The Trust has nearly 100 staff, but its ranks are swelled by an army of almost 2,000 registered volunteers, who provide around 8,000 extra ‘people days’ every year. And now the Trust is on the look-out for new weekend recruits to join its conservation squad.
“Our enthusiastic practical conservation volunteers help us clear areas of scrub, coppice woodlands, remove invasive plant species, create patches of bare ground for habitat improvement and lots more,” said Claire Courtier, the Trust’s Volunteer Development Manager.
“From teenagers to people in their 80s, all give up their time, skills and energy to help wildlife – but they get so much in return too. You can get fit, make friends from all walks of life, learn so much about wildlife and it’s fantastic fun in the fresh air!”
The Trust runs weekend volunteer conservation groups throughout autumn and winter, on sites right across the county – from scrub clearance on Wisley Common, to coppicing at Newdigate Brickworks, to path clearance on Chobham Common or grass cutting at Fraser Down.
Volunteers have been at the heart of some great success stories for wildlife in Surrey – helping restore vital habitat on Chobham Common, which now boasts a promising breeding population of nightjars and Dartford warblers.
In the rivers, volunteers have been working on the Wey and Mole to improve habitats for fish and reduce pollutants. And dozens of volunteers have signed up to become Hedgerow Heroes, to help survey and restore Surrey’s network of hedges.
Jeanette Cattermole from Guildford has been volunteering with the Trust for almost ten years – helping its education teams with school groups, lending a hand in the office and getting stuck into conservation work.
“I’ve always had an interest in the outdoors and I love the countryside, so volunteering for the Trust is perfect for me,” she said. “It’s given me so many opportunities to stretch myself and learn something new.

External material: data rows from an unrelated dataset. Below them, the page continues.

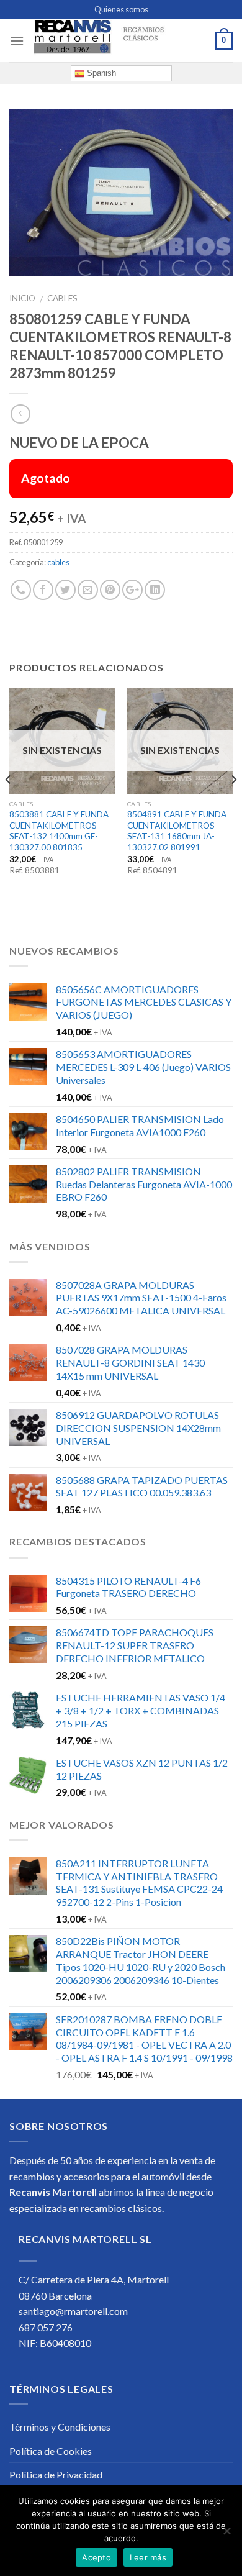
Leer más (148, 2557)
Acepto (96, 2557)
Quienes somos (121, 9)
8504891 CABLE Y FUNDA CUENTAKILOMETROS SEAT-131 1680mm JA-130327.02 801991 (176, 830)
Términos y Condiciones (59, 2427)
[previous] (8, 804)
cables (62, 298)
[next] (233, 804)
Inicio (22, 298)
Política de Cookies (50, 2451)
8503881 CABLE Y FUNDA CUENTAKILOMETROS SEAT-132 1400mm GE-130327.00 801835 (59, 830)
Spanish (100, 73)
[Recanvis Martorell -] (120, 41)
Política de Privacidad (55, 2474)
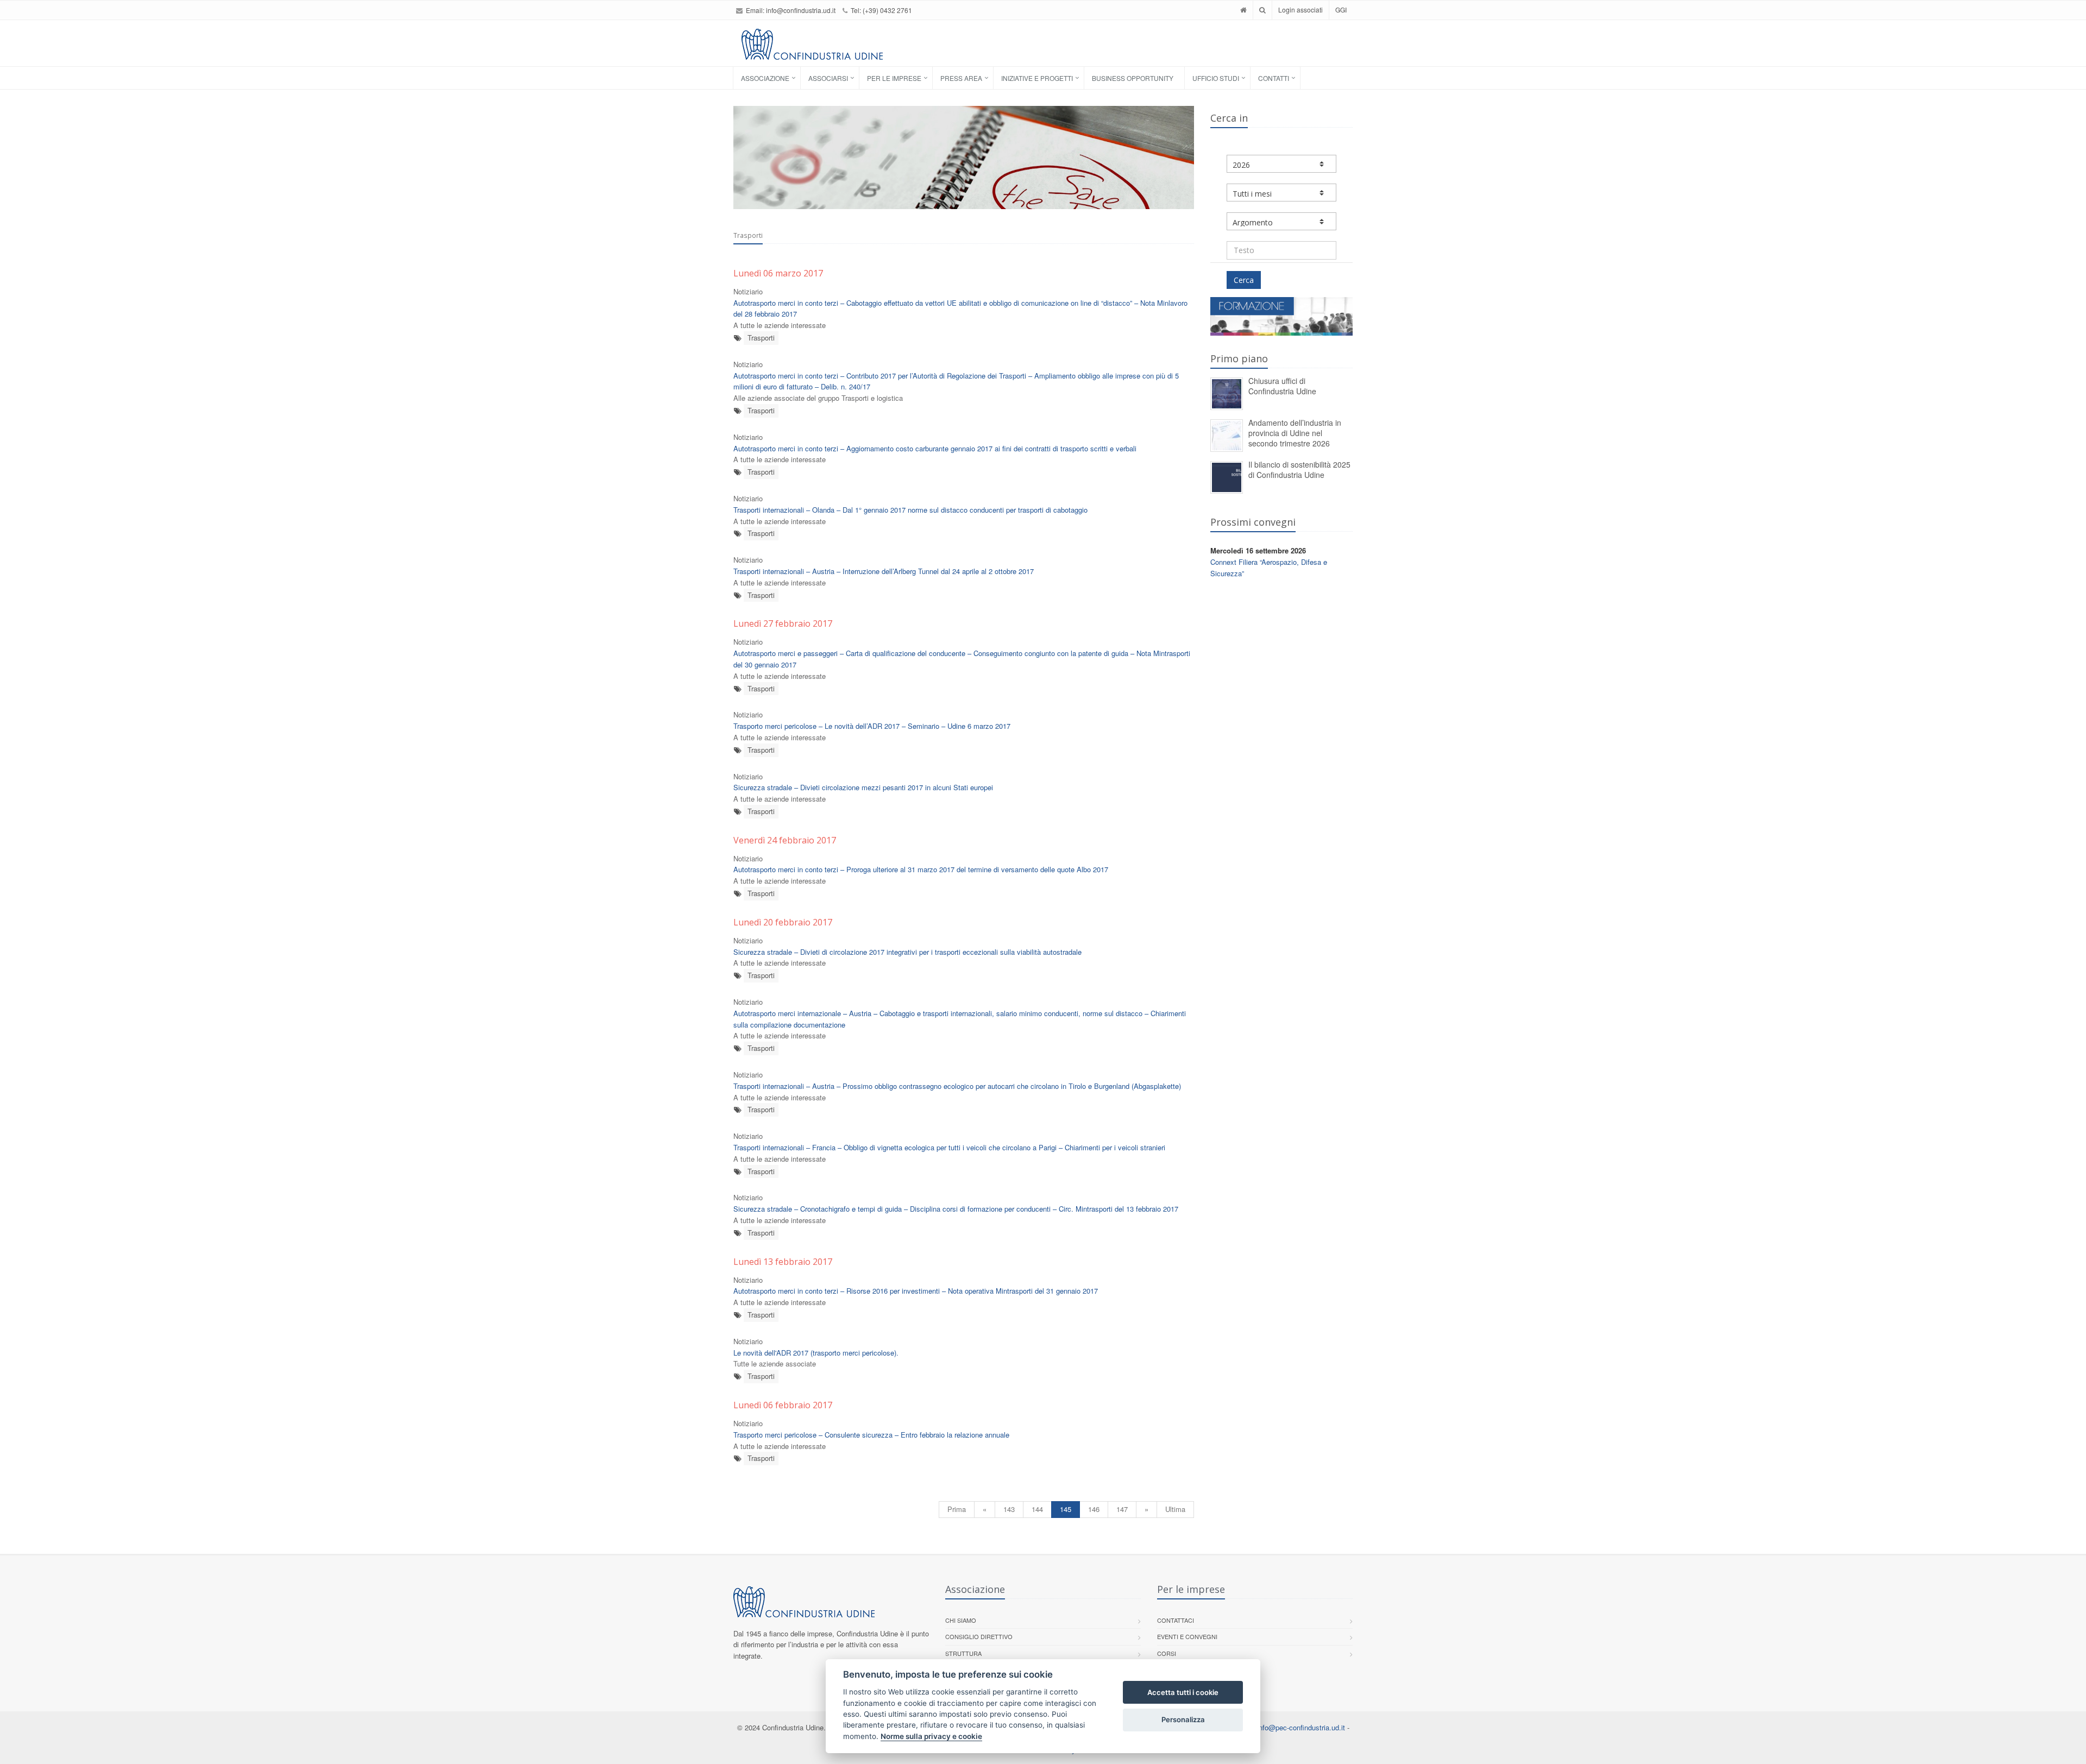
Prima (956, 1509)
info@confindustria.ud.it (800, 10)
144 (1037, 1509)
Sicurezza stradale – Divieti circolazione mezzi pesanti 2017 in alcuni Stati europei (863, 787)
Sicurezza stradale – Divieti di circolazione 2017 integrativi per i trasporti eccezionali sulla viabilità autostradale (907, 952)
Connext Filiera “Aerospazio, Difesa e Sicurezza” (1268, 567)
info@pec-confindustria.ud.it (1301, 1727)
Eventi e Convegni (1187, 1636)
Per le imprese (894, 78)
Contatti (1273, 78)
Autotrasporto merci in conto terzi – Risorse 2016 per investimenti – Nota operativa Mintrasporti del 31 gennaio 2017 (915, 1291)
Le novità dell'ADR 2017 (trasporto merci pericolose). (816, 1352)
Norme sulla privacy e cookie (931, 1736)
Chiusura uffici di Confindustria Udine (1282, 385)
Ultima (1175, 1509)
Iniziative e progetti (1037, 78)
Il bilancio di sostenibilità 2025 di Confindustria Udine (1299, 469)
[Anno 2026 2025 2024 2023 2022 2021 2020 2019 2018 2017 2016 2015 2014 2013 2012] (1282, 164)
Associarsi (828, 78)
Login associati (1300, 9)
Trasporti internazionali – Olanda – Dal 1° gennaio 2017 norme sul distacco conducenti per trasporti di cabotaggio (910, 510)
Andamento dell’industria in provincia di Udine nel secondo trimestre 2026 (1294, 432)
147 (1122, 1509)
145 (1065, 1509)
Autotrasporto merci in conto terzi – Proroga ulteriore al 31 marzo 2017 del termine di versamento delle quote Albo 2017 (920, 869)
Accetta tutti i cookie (1182, 1692)
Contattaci (1175, 1620)
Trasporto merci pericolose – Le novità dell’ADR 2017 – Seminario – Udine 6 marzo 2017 (871, 726)
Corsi (1166, 1653)
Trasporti (761, 337)
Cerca (1244, 280)
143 (1009, 1509)
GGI (1341, 9)
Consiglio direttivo (979, 1636)
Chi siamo (960, 1620)
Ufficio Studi (1215, 78)
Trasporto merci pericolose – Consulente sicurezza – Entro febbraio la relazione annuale (871, 1434)
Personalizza (1183, 1719)
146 (1093, 1509)
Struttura (963, 1653)
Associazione (765, 78)
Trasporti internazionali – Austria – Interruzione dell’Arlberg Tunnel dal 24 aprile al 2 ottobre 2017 (883, 571)
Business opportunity (1132, 78)
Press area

It’s great fun, you make friends, have fun round the bonfire - the camaraderie is just great and I’m so thrilled to be making a difference to wildlife and the environment.”
Research shows that people who donate their time to a good cause show lower rates of depression later in life, while a study found that contact with nature makes us happier and healthier. And regular exercise in the fresh air is a lot cheaper than joining a gym!
“We simply couldn’t manage without our wonderful volunteers – they make a massive difference to the work we’re able to carry out to help wildlife in Surrey,” said Claire.
“Whether you’re a student wanting work experience or working fulltime and looking for a weekend outdoors, we’d love to see some new faces. You can commit to as little or as much time as you like and you could gain so much from working with us – you never know, it might just lead to a new career!”